• Tarefa breve 1
Reproduza sem qualquer alteração os registos, começando no primeiro e seguindo até à linha que contém "This screenshot has width=887, height=696.", com ambas as extremidades incluídas.

• Excerto escolhido

● ● ● ● ● ● ●

Sr. Primeiro-Ministro, em nome de todos os Deputados do PS, quero dizer-lhe que contará com a determinação da bancada da maioria, com a nossa solidariedade empenhada para alcançar os objectivos políticos constantes do Programa do Governo.

O Sr. Manuel Alegre (PS): - Muito bem!

O Orador: - Contará também com o nosso espírito de diálogo, diálogo certamente com o Governo, mas diálogo de igual forma com todos os partidos da oposição representados na Assembleia da República e diálogo ainda com todas as forças vivas da sociedade portuguesa, na convicção, como há pouco o Sr. Primeiro-Ministro dizia, de que ter maioria não é necessariamente ter razão e que a procura da razão implica uma partilha de pontos de vista.

Vozes do PS: - Muito bem!

● ● ● ● ● ● ●

• Tarefa breve 2
No excerto do debate parlamentar, transcreva o trecho que começa em "O Sr. Manuel" e segue até "PS: - Muito bem!", pondo "entendimento" no lugar de "diálogo".

[Registos de posição de itens]
● ● ● ● ● ● ●

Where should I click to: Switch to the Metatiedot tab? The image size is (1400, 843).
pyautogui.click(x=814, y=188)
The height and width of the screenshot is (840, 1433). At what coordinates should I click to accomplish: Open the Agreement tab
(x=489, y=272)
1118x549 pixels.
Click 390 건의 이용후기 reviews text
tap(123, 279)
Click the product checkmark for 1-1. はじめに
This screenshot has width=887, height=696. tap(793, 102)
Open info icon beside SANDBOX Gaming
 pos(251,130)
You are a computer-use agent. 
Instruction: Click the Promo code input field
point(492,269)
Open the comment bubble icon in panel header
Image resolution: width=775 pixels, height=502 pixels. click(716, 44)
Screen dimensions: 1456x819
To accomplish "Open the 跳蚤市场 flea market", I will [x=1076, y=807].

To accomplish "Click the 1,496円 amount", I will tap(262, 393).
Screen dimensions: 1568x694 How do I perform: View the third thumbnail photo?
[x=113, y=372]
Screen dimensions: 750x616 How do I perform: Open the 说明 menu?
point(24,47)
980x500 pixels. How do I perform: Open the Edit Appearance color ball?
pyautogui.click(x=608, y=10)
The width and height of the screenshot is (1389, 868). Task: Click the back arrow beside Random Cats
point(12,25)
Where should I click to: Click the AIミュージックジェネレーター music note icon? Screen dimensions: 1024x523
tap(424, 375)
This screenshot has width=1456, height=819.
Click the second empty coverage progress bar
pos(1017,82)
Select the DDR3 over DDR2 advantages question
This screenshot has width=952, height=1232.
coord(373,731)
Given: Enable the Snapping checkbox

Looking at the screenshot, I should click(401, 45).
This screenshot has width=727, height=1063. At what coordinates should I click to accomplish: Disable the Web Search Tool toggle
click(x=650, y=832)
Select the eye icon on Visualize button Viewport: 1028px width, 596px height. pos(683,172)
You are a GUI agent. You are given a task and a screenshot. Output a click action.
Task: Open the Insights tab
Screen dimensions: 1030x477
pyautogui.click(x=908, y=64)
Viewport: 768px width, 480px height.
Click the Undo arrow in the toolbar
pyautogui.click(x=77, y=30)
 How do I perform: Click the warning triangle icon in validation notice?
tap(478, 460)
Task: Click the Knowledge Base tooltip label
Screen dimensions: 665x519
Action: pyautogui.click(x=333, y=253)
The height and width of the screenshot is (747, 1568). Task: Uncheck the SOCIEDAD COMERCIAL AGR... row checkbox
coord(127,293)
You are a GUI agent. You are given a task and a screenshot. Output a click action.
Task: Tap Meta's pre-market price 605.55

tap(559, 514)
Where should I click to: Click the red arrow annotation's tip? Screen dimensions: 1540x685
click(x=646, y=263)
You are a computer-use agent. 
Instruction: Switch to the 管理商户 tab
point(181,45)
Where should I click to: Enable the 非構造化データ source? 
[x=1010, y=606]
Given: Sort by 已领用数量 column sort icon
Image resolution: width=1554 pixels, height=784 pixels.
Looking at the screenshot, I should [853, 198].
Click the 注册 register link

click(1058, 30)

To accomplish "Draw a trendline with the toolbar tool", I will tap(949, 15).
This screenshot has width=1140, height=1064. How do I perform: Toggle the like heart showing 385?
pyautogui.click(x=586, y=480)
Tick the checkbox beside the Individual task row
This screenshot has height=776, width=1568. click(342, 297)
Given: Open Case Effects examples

● ● ● ● ● ● ●

• Solução completa 1
Where should I click to: Switch to the Metatiedot tab? The image size is (1400, 843).
pyautogui.click(x=814, y=188)
The height and width of the screenshot is (840, 1433). At what coordinates should I click to accomplish: Open the Agreement tab
(x=489, y=272)
1118x549 pixels.
Click 390 건의 이용후기 reviews text
tap(123, 279)
Click the product checkmark for 1-1. はじめに
This screenshot has width=887, height=696. tap(793, 102)

• Solução completa 2
O Sr. Manuel Alegre (PS): - Muito bem!

O Orador: - Contará também com o nosso espírito de entendimento, entendimento certamente com o Governo, mas entendimento de igual forma com todos os partidos da oposição representados na Assembleia da República e entendimento ainda com todas as forças vivas da sociedade portuguesa, na convicção, como há pouco o Sr. Primeiro-Ministro dizia, de que ter maioria não é necessariamente ter razão e que a procura da razão implica uma partilha de pontos de vista.

Vozes do PS: - Muito bem!